The guidelines are positive developments in creating clarity to sponsorship disclosure. But clearly many questions still remain about its application (how would it apply to endorsements by non-human influencers like Lil Miquela, for example) and there are calls for stricter or stronger consequences to encourage greater accountability. In addition, the actual regulation of content as it gets posted (rather than acting in response to complaints) is incredibly difficult. Perhaps this can be aided by tech developments, such as browser add-ons that can identify disclosures. Developments like Instagram’s “paid partnership” and Youtube’s “Contains Product Placement” option are other examples that can help user disclosure. But there are too many influencer strategies that it is unlikely for a “one-size fits all disclosure mechanism” to be established.

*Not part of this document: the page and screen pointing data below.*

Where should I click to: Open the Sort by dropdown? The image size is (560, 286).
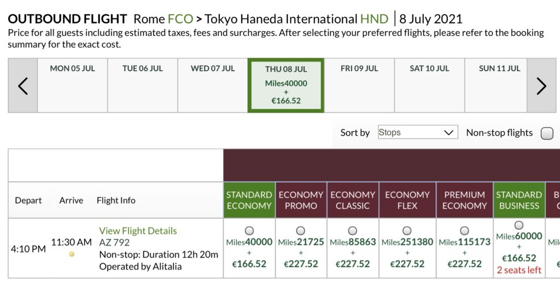click(x=418, y=132)
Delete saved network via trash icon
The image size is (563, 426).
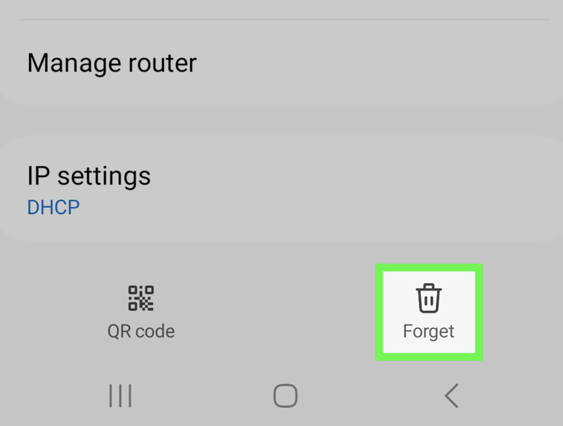click(429, 298)
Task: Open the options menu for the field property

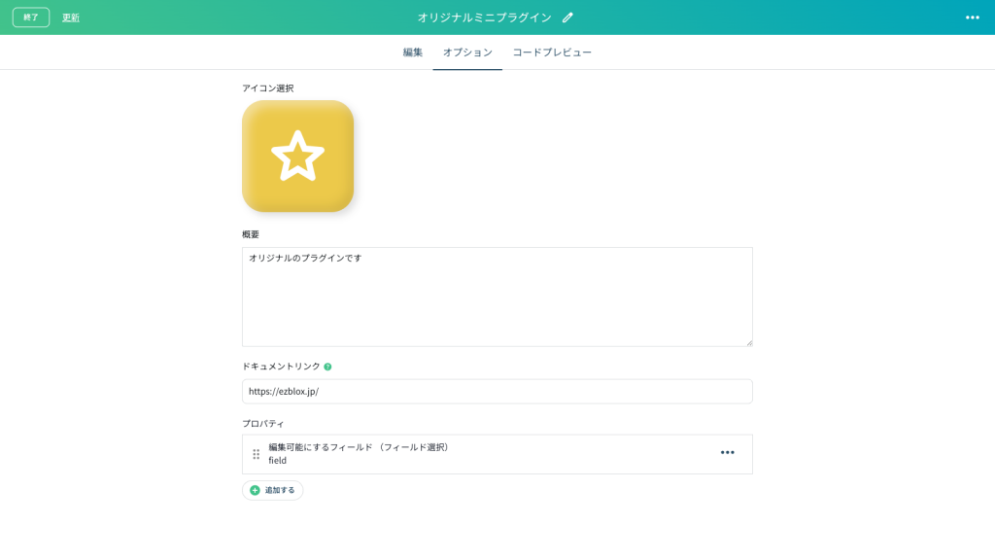Action: click(x=728, y=452)
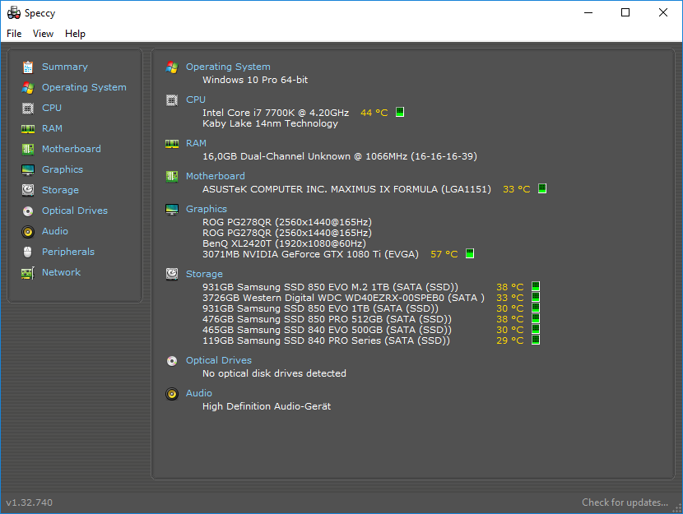Click the Network icon in sidebar
Image resolution: width=683 pixels, height=514 pixels.
[28, 273]
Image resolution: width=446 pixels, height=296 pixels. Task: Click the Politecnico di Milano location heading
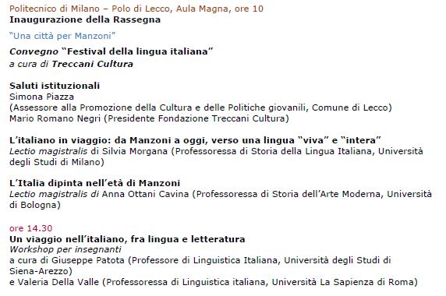[x=136, y=9]
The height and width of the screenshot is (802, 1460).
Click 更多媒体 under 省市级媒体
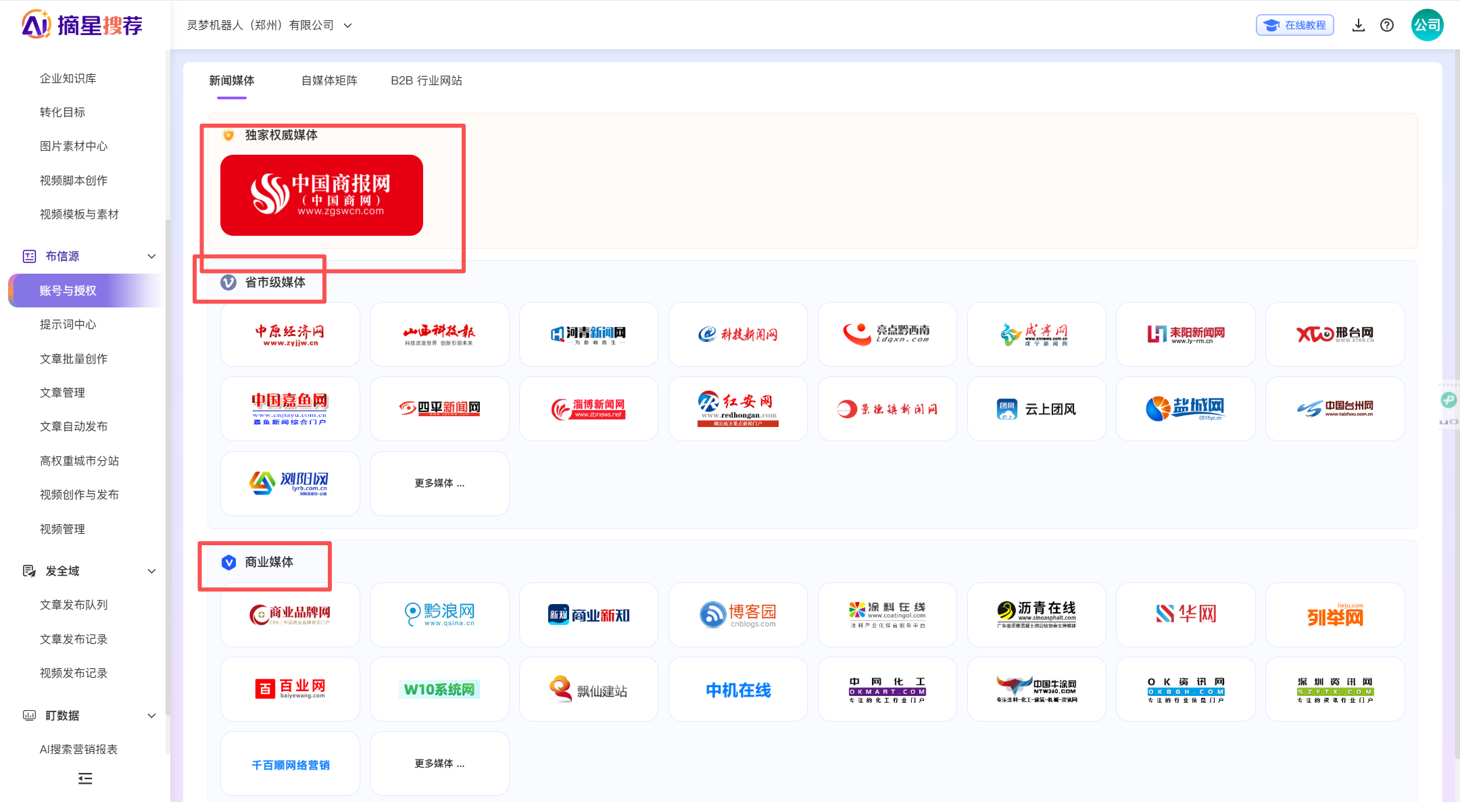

Regardless, transparency and authenticity will be a benefit to all parties involved. Clearer directions could create better compliance, but there is a clear mindset shift that needs to happen to truly tackle the disclosure problem. Consumers should not be misled because of improper disclosure, nor should they be left bearing the burden of identifying which contents are ads. Additionally, they should exercise constant vigilance in the content they consume. Because this is an area so difficult to police and hence establish hard law on, it is advisable for everyone to read the aforementioned guidelines, whether influencer or consumer, because it will provide the tools for better disclosure identification and practice. Similarly, the system should not be incentivising the influencer to be afraid of disclosing in the first place. Companies must also give fairer requirements and not punish influencers for having alternate opinions. Just like how it started, the future of influencer marketing is in authenticity. The influencer, the consumer, the company – each one carries a responsibility in creating a space where disclosure is expected, prioritised and scrutinised. The industry is going through growing pains and we all need to carry our own weight in cleaning up the mess.